Rewrite the data below, swapping "screenshot" for "capture" wherever it appears and changing nothing else. Leave the pictures out of your answer.

(Stored items from a collection)
..........
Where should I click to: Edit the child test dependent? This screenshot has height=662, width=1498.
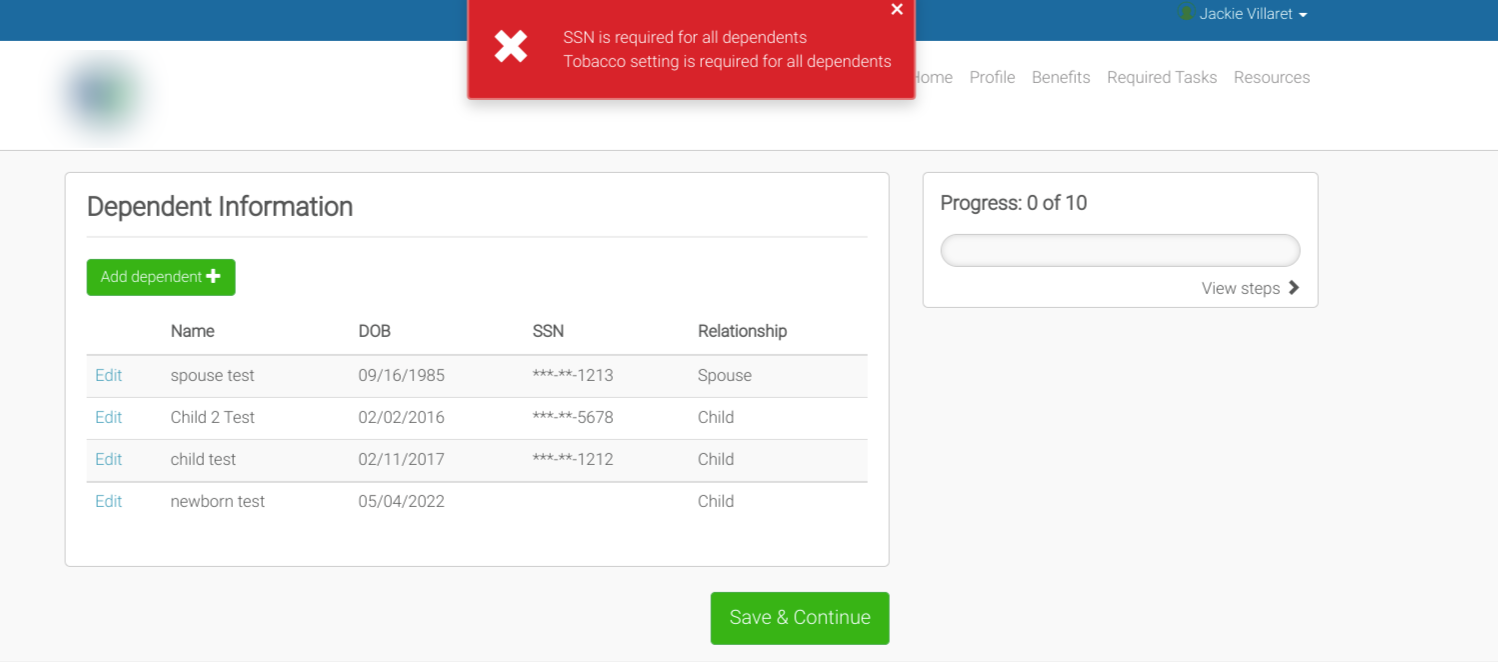(108, 460)
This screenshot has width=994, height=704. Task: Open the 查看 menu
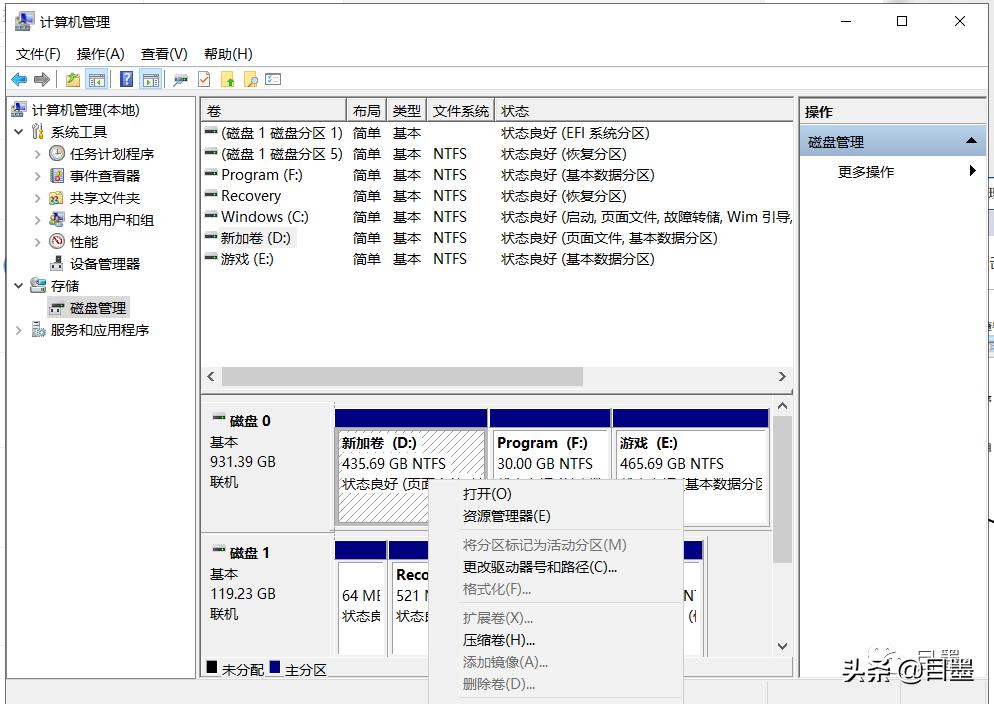(163, 53)
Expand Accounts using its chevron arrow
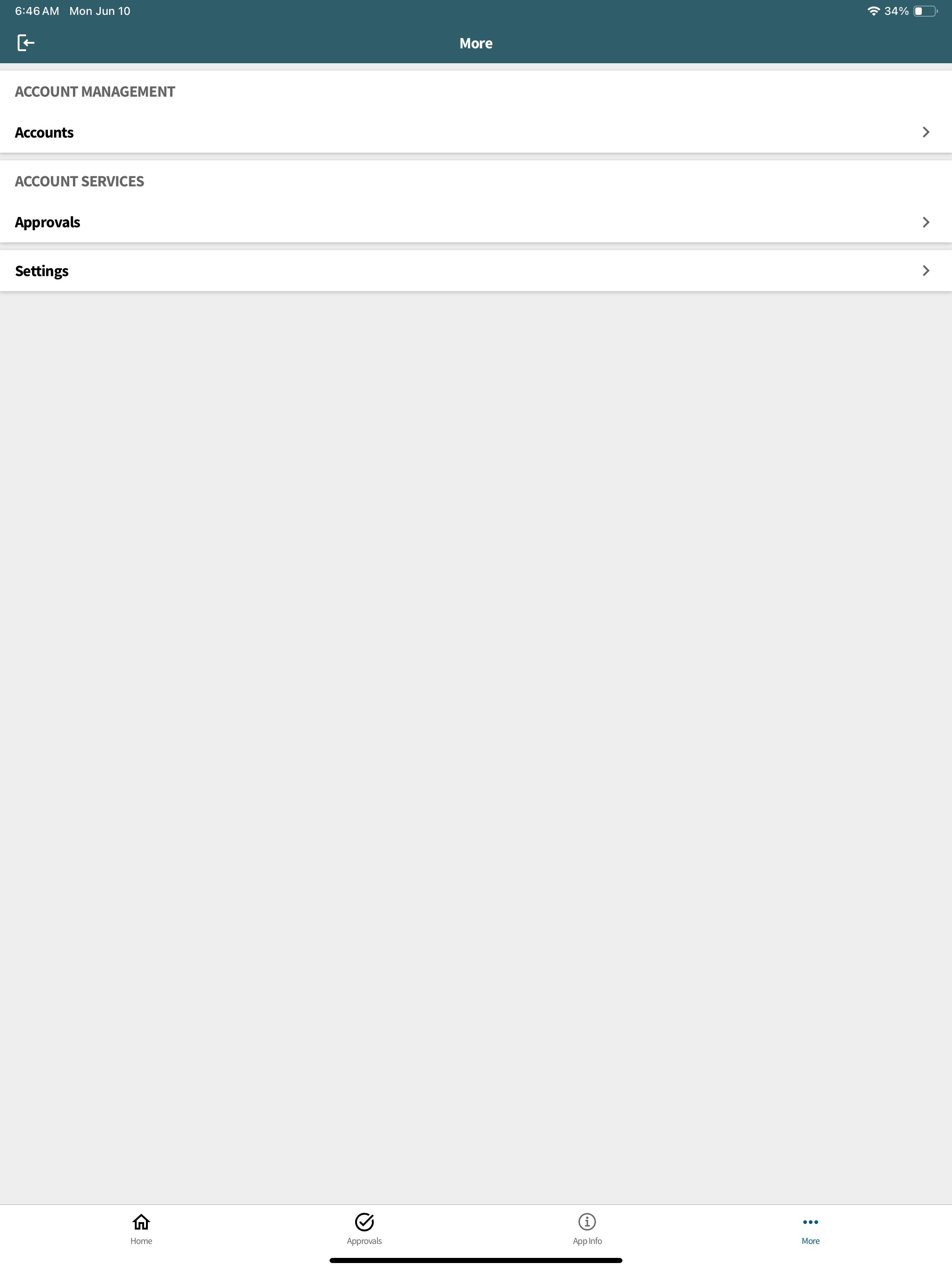952x1270 pixels. 926,132
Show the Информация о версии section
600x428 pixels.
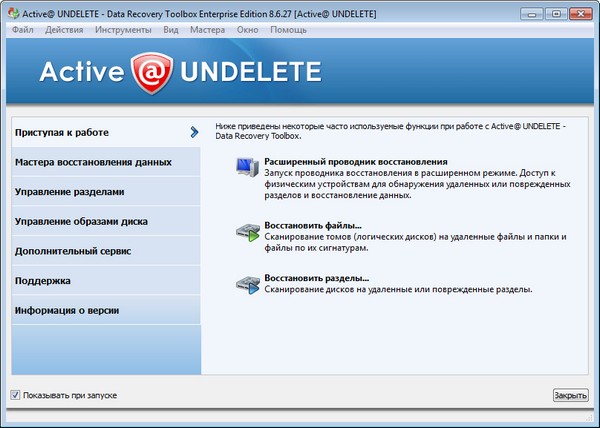point(67,311)
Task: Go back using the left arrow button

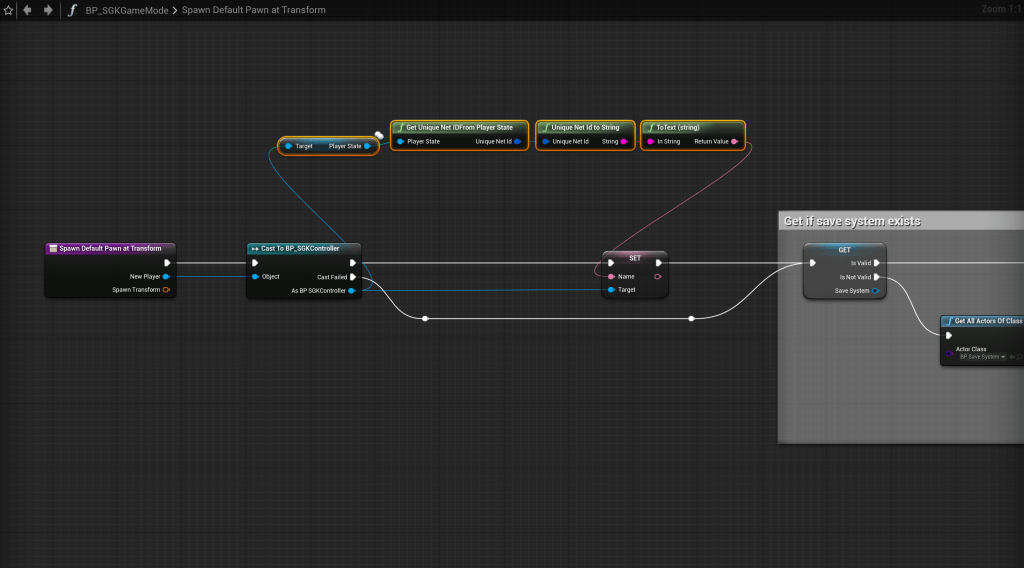Action: pos(27,10)
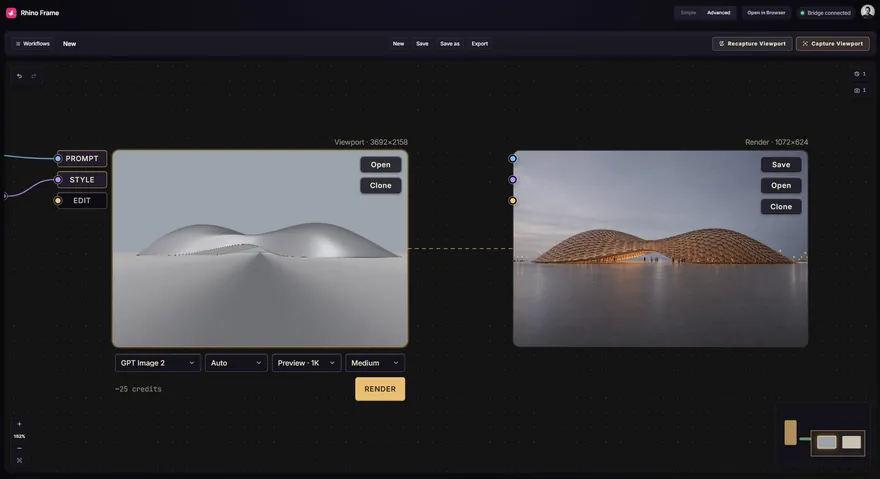
Task: Switch to Simple mode
Action: pyautogui.click(x=688, y=12)
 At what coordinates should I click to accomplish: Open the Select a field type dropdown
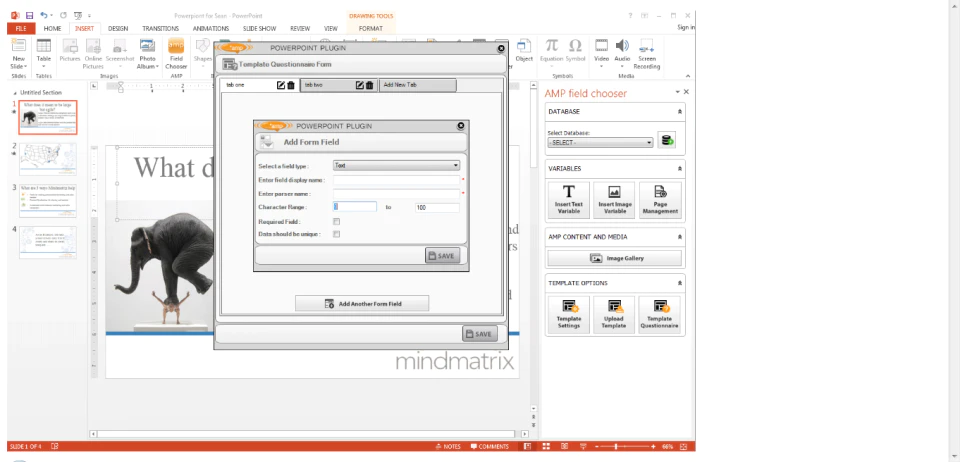click(x=396, y=165)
..........
→ EXERCISE ANSWER:
Where should I click to: Edit the child test dependent? This capture has height=662, width=1498.
(108, 460)
This capture has width=994, height=704. Task: Open the 查看 menu
(163, 53)
Expand Accounts using its chevron arrow
952x1270 pixels. 926,132
Show the Информация о версии section
600x428 pixels.
point(67,311)
Task: Go back using the left arrow button

Action: pos(27,10)
Task: Switch to Simple mode
Action: pyautogui.click(x=688, y=12)
 At what coordinates should I click to accomplish: Open the Select a field type dropdown
click(x=396, y=165)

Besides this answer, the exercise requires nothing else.